> [Written request]:
Scale the records from the line with "At what coordinates" up to and including the last line of the records. Give those lines again with their requests. Multiply every coordinate in the answers by 1.95 and round to whole numbers, with halves rounded up, and leave the pictures out.

> [Data for processing]:
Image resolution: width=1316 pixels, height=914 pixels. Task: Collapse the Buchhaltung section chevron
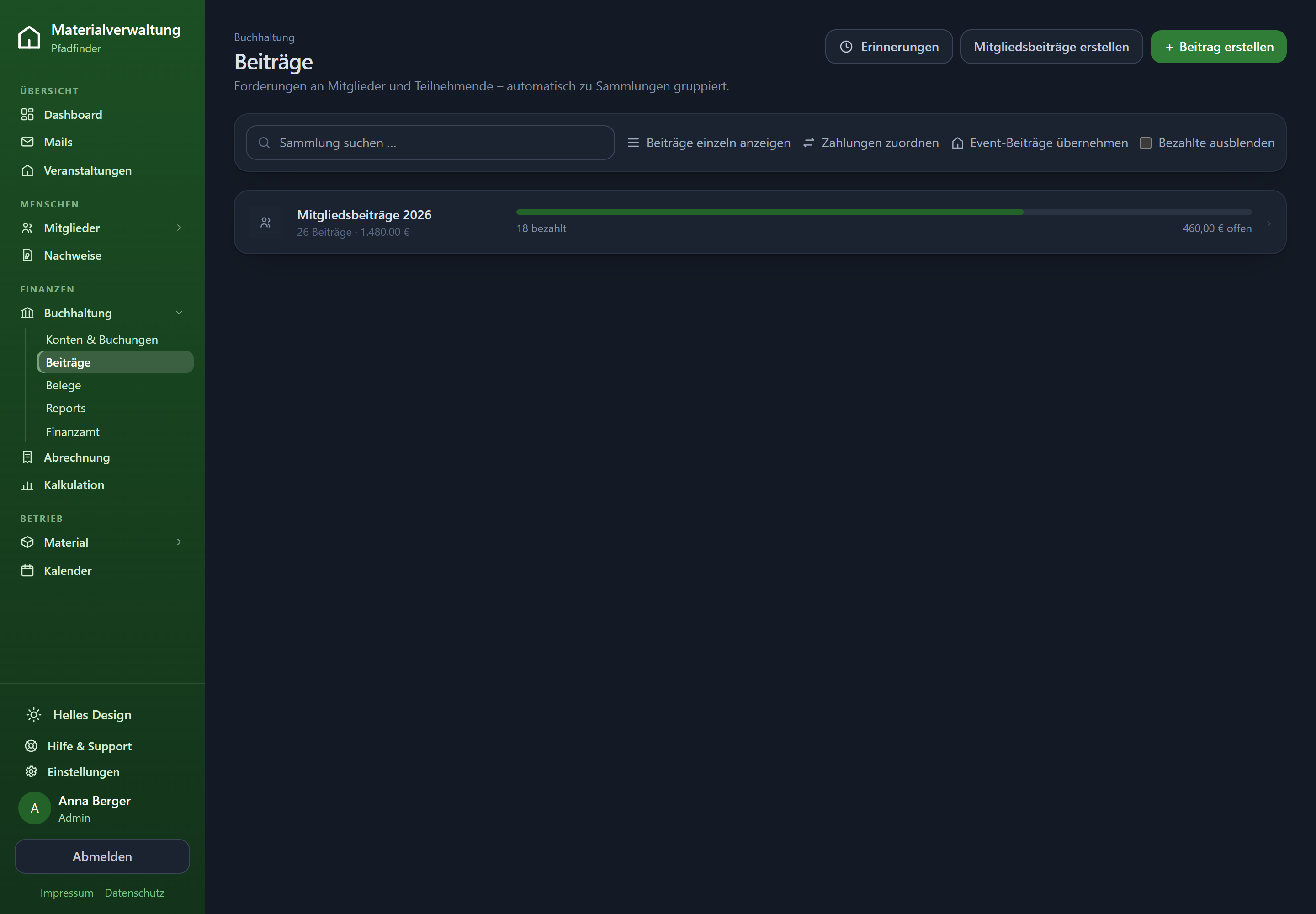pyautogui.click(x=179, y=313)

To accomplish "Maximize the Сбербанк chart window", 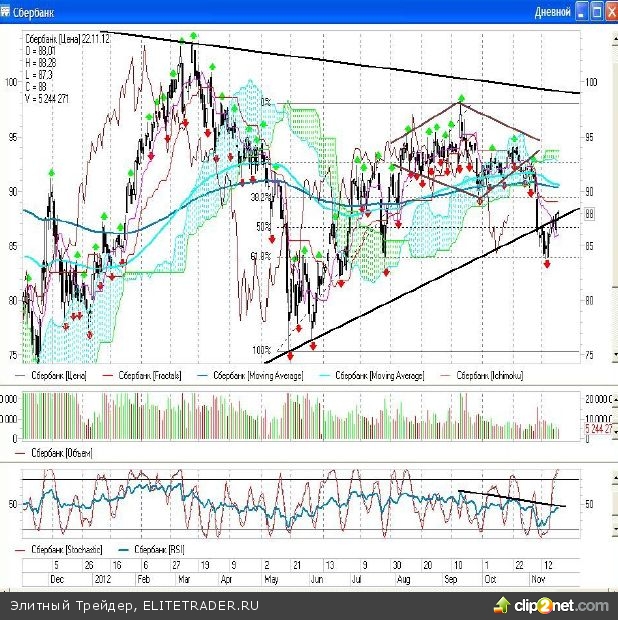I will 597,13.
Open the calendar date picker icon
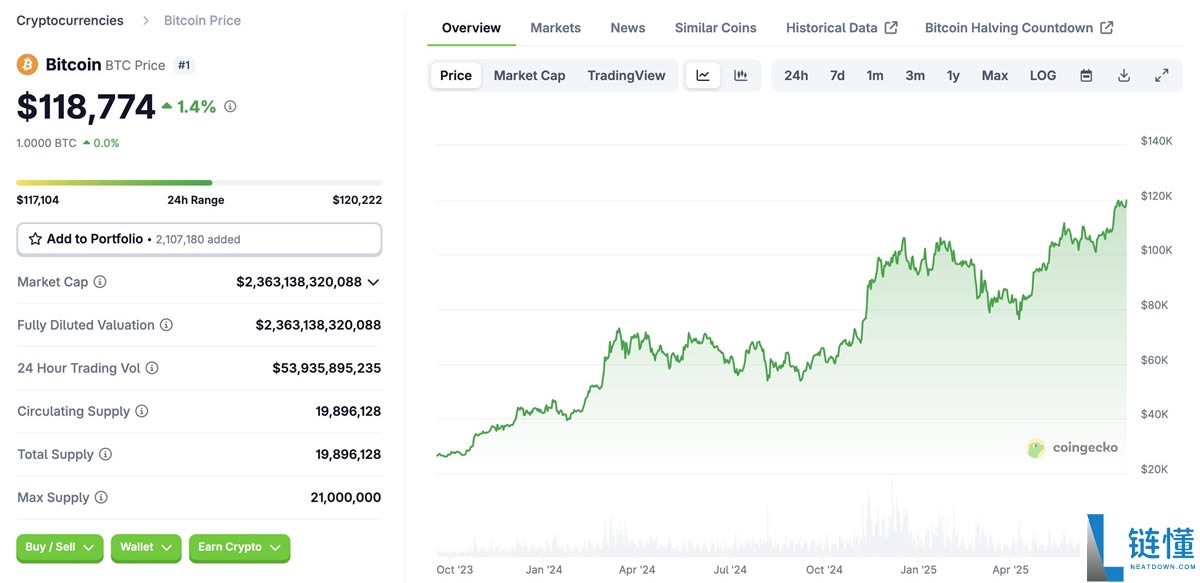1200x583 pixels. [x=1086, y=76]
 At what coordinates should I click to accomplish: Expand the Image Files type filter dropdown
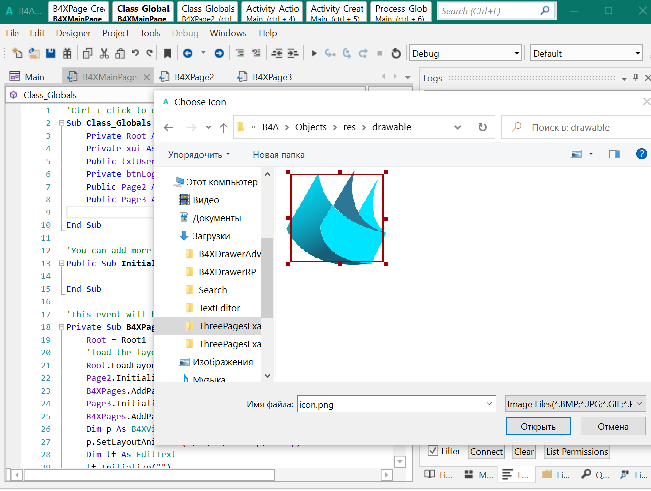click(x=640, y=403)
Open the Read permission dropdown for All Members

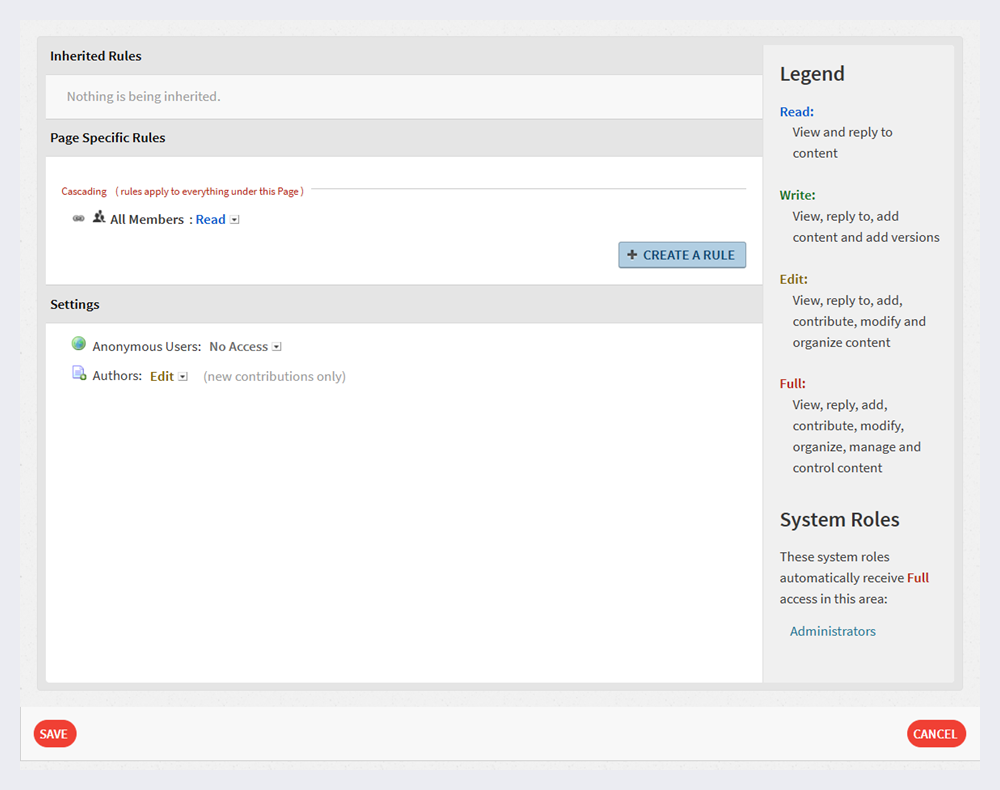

> [Reply to the exercise]:
 At what coordinates should I click to accomplish: Expand the Image Files type filter dropdown
click(x=1248, y=786)
Open the Read permission dropdown for All Members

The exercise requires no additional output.